Tupac’s alleged mastermind slips up behind bars, landing a sentence for a jailhouse fight as his murder trial looms.

Duane “Keefe D” Davis, the man accused of orchestrating the murder of Tupac Shakur, just added another legal battle to his name. He was sentenced to 16 to 40 months in prison for a December 2024 jailhouse fight setting the stage for a dramatic sequel to the still unfolding Tupac saga.
In April, a jury found Keefe D guilty on two counts stemming from the fight: battery by a prisoner and challenges to fight. The physical altercation, captured in surveillance footage, was with another inmate at the Clark County Detention Center. Both men threw punches until officers intervened with pepper spray. Davis insisted he was ambushed and was acting in self defense. “This is wrong. I got attacked,” he told the judge, claiming the incident was a setup.
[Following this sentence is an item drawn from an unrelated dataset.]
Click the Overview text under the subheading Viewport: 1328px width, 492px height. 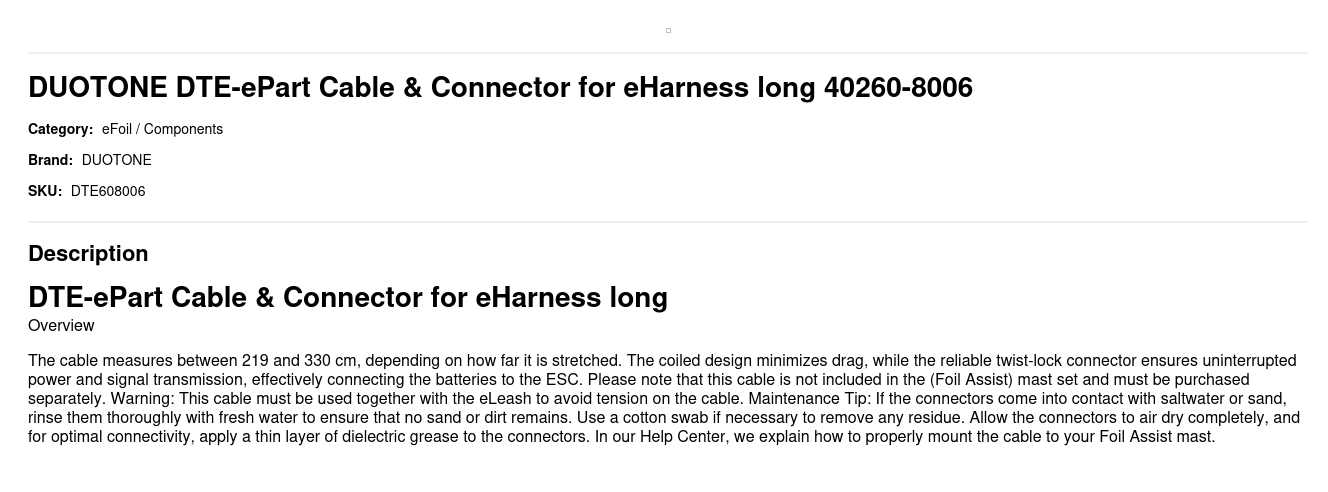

Despite his objections, Judge Nadia Krall upheld the verdict and handed down the sentence, allowing Keefe D to seek parole in approximately a year, accounting for time already served.


This blow lands just as the murder trial for Tupac Shakur’s death edges closer. Originally set for March, the trial is now scheduled for February 2026. Prosecutors say Keefe D organized the fatal drive by shooting in 1996 after a heated feud involving his nephew. In contrast, Davis’s attorneys continue to argue his innocence, citing immunity agreements and his lack of direct presence in Las Vegas that night.
The violence didn’t stop in ’96, it followed him into a cell block. Keefe D might still insist he’s innocent, but the verdict from the jury on the jail fight punches hard. The upcoming murder trial won’t just be legal drama, it’s become a test of legacy, identity, and one of hip-hop’s most haunting chapters.